AI Impact Assessments
(1 models)Scientific Impact Assessment: DeepWeb-Bench
1. Core Contribution
DeepWeb-Bench introduces a benchmark for evaluating "deep research" capabilities of frontier LLM agents — tasks requiring extensive web evidence gathering, cross-source reconciliation, and multi-step quantitative derivation. The key design innovation is an 8×8 matrix format (entities × analytical dimensions) per task, yielding 6,400 independently scored cells across 100 tasks in six industry domains. Each cell is annotated with a four-tier source-provenance record (T1–T4) and cross-source agreement labels. The benchmark decomposes performance into four capability families: Retrieval, Derivation, Reasoning, and Calibration. The benchmark targets a genuine gap: frontier deep research products reportedly saturate existing benchmarks, so a harder, more discriminative evaluation is needed.
2. Methodological Rigor
Strengths in design: The structured matrix format enables cell-level analysis rather than holistic judgments, which is a meaningful advance over free-form report evaluation.
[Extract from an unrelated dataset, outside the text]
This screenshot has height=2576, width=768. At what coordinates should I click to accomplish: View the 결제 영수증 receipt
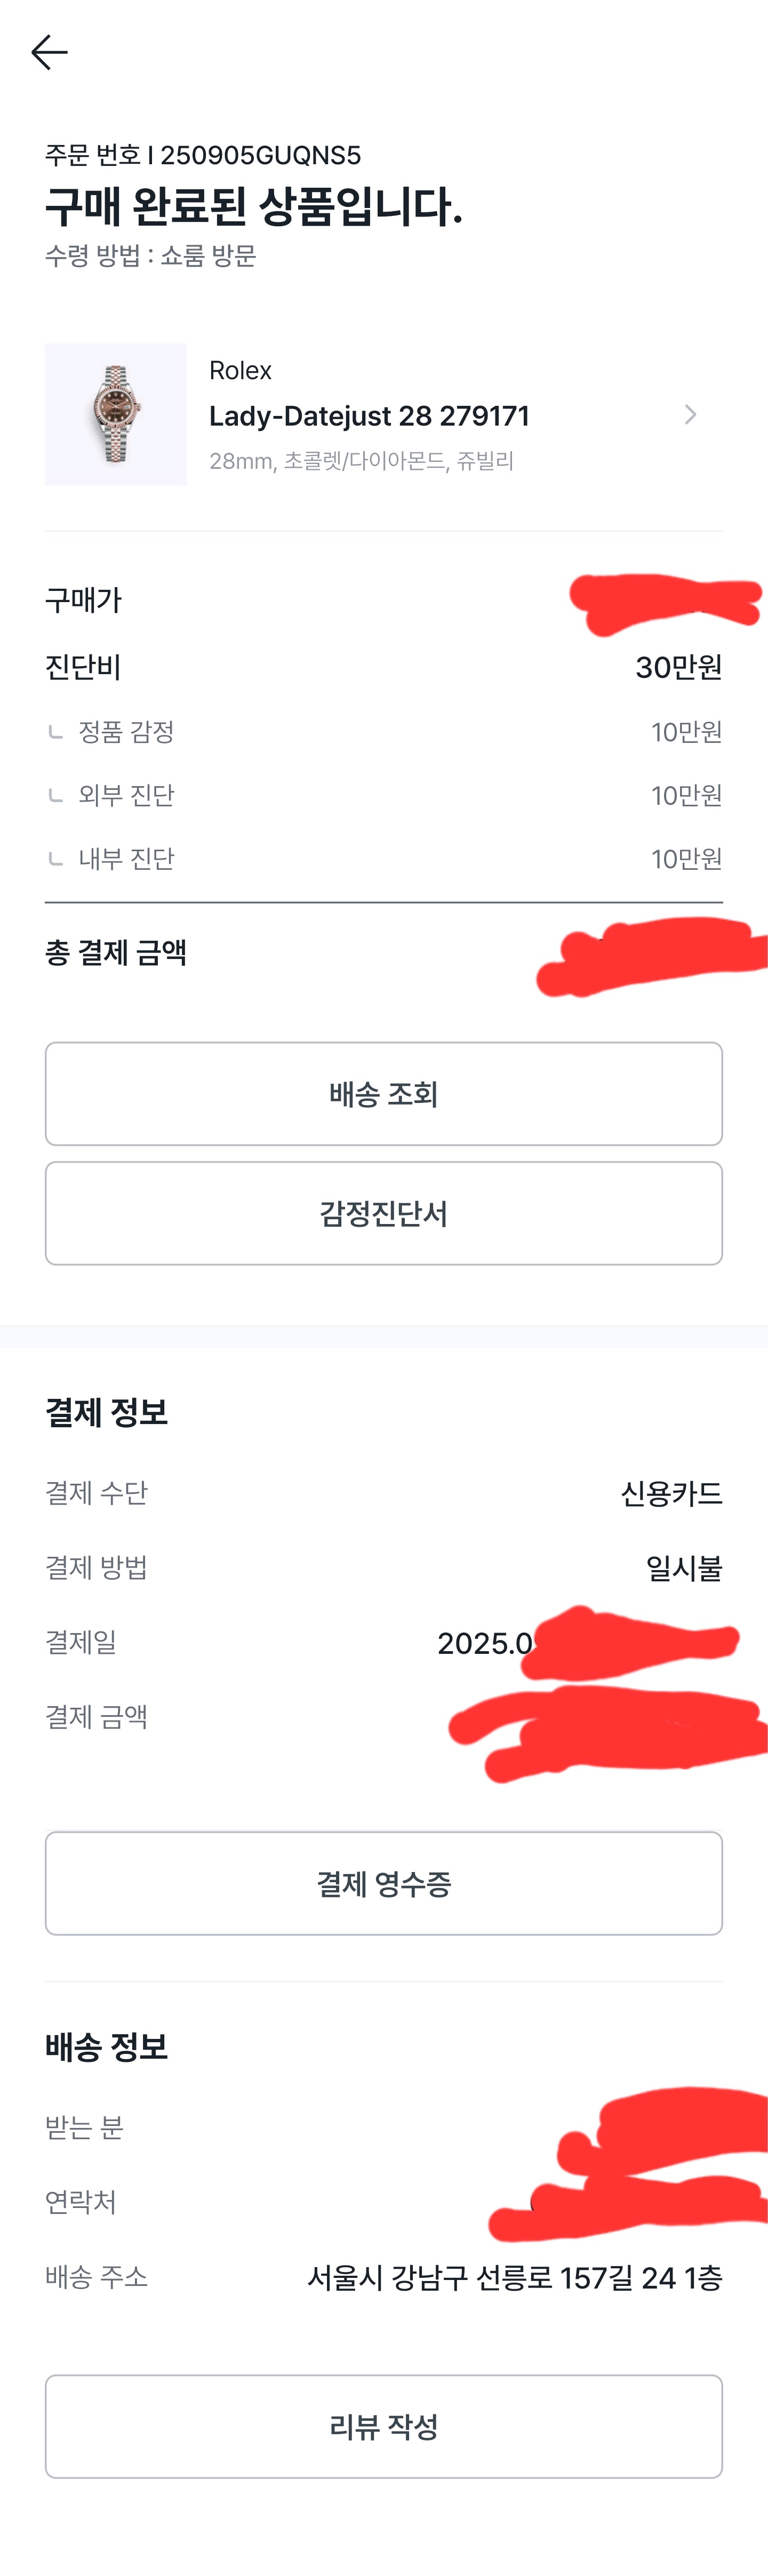tap(384, 1883)
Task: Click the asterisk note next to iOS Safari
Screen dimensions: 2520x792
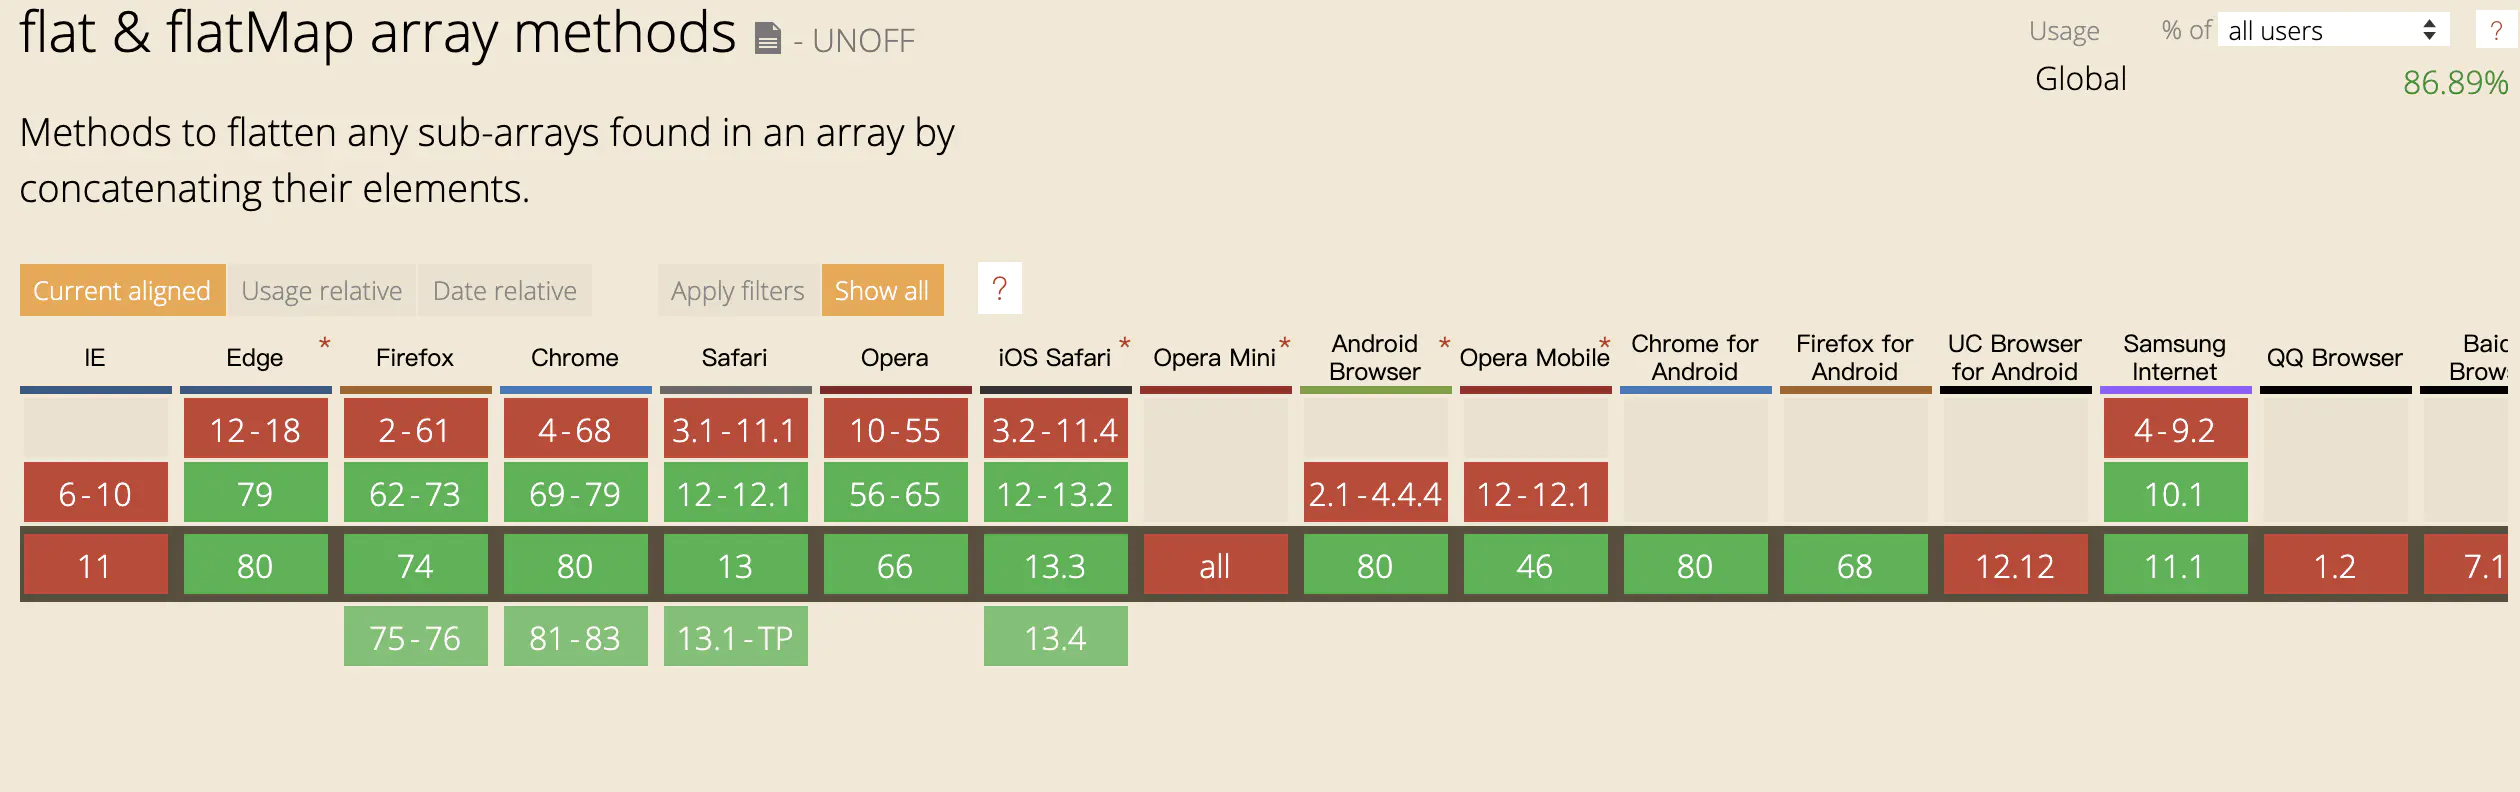Action: (x=1124, y=345)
The four-tier rubric ({0, 0.25, 0.5, 1}) with explicit rules for precise values, ranges, and "not available" answers provides reproducible scoring. The three answer types (precise, range, not available) capture important gradations in agent behavior, particularly around calibrated abstention.
Concerns: The automated grading relies on GPT-5.5, and while the reported inter-grader agreement (κ=0.82) is reasonable, this raises circularity issues since Codex CLI + GPT-5.5 is also the top-performing evaluated model. The authors acknowledge this partially (Appendix Figure 5b) but the potential for systematic bias — even if unintentional — is a methodological vulnerability. The human validation sample of 200 cells out of 55,936 (0.36%) is quite small. Additionally, the fixed capability-family split (1-4-1-2 per task) is somewhat rigid and may not reflect natural variation across domains.
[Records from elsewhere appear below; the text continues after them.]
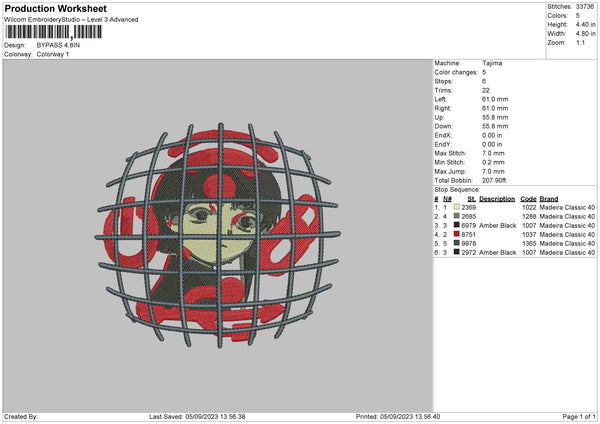The height and width of the screenshot is (424, 600).
Task: Sort by the Brand column header
Action: 548,198
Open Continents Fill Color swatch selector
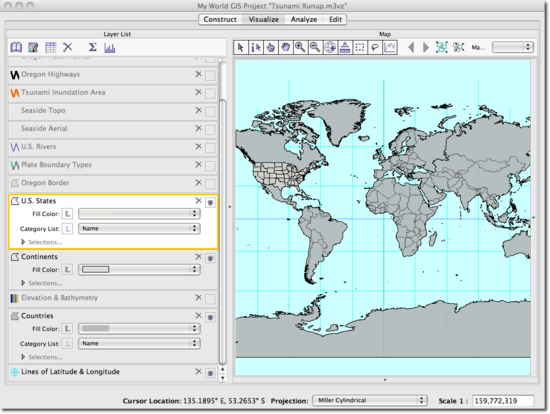This screenshot has width=550, height=414. point(139,269)
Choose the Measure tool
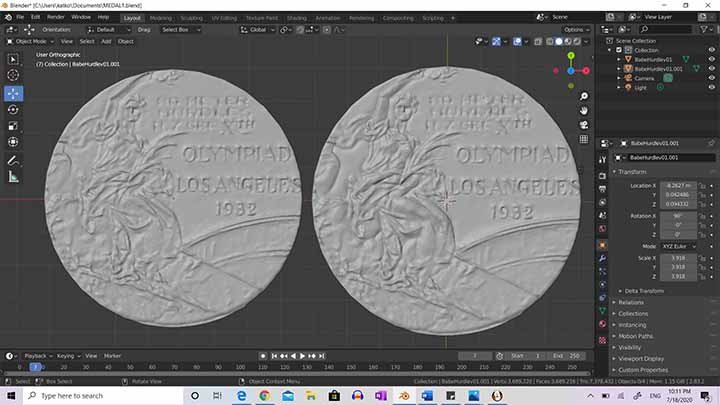This screenshot has height=405, width=720. coord(14,176)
The failure-mode analysis (Table 2) is based on human annotation of 500 cells, which provides useful qualitative insights but is a relatively small sample for making strong quantitative claims about error distributions. The binary grouping into "top four" and "other five" models is coarse.
3. Potential Impact
Immediate utility: The benchmark fills a real need for discriminating among frontier deep research agents. The 16.58-point spread between the best (33.37%) and worst (16.79%) models, with substantial headroom to 100%, suggests long-term utility before saturation.
Diagnostic value: The three key findings are genuinely informative for the field:
Broader influence: The source-provenance framework (T1-T4) and the emphasis on auditability could influence how future benchmarks handle evidence verification. The structured matrix format could be adopted by other evaluation efforts.
4. Timeliness & Relevance
This is highly timely. Deep research products from OpenAI, Anthropic, Google, and others have launched in rapid succession (2024-2026), and existing benchmarks (BrowseComp, GAIA, DeepSearchQA) are reportedly approaching saturation. The benchmark evaluates models announced as recently as April 2026 (GPT-5.5, Claude Opus 4.7, DeepSeek V4), making it one of the most current evaluations available. The focus on quantitative financial/industry analysis reflects a high-value commercial use case where accuracy matters enormously.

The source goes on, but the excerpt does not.